We've been told previously, that Perl cannot safely perform byte operations like
substitution or splitting, on lines containing multiple-byte, Japanese characters. Yet
in reading a bit about Ken Lunde's papers, and about Perl 5.8 I/O Layers or
Encode::JP, it looks like it might be possible. I'm struggling with deciphering the
"documentation" into a usable solution, however, and wonder if someone could advise on
this for a couple of specific tasks.
I have two problems I'd like to address.
1) Split a line containing multiple-byte chars.
I believe they are Shift-JIS - I'd ascertain the specific encoding before plowing into
it. For example, given an input file like this:
12|3|50 <some double-byte chars here>
12|4|50 <some double-byte chars here>
12|6|50 <some double-byte chars here>
12|9|50 <some double-byte chars here>
...
Is there a way to safely split these input lines, looking for a tab char for example?
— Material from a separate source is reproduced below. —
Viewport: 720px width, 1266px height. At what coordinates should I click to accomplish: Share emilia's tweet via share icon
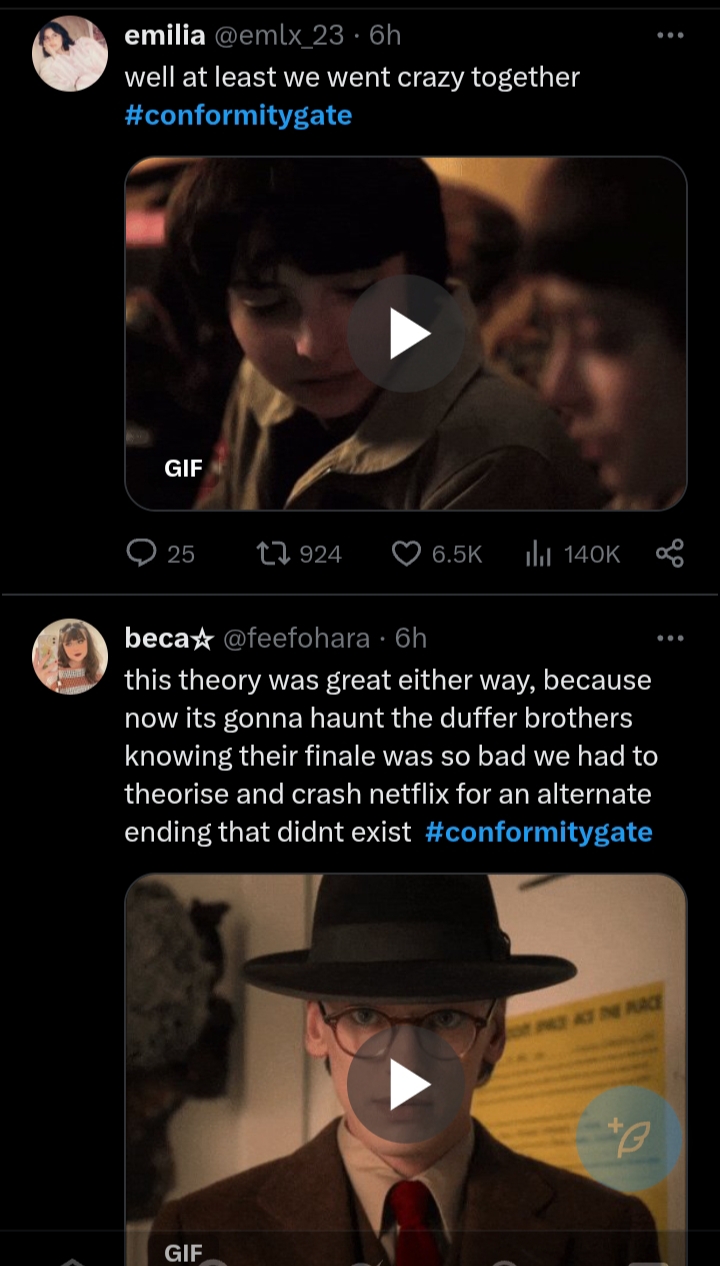tap(669, 553)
If a differenet delimiter character would be better suited for splitting on (other
than tab), that is probably an option. The first field - numbers+pipes - does contain
pipes.
-----------
2) Substitution
Some of the other data I need to read, from a DB using DBI, contains hard line returns
(\n) input while the user created the data in certain LOB fields. I also would like to
be able to remove those, which I'd ordinarily do using
$x =~ s/\n//g;
-----------
For example, would using Encode::JP & specifying:
open my $in, "<:encoding(shiftjis)", $infile or die; ## from Enocode perldoc
... then allow me to use the split() function?
Or, would I be able to use something like the CPAN module: ShiftJIS::String ?
If anyone can offer up example solutions to this - I'd appreciate it. BTW, I am using
Perl 5.6 on this box, but might be able to move the process to a 5.8 installation.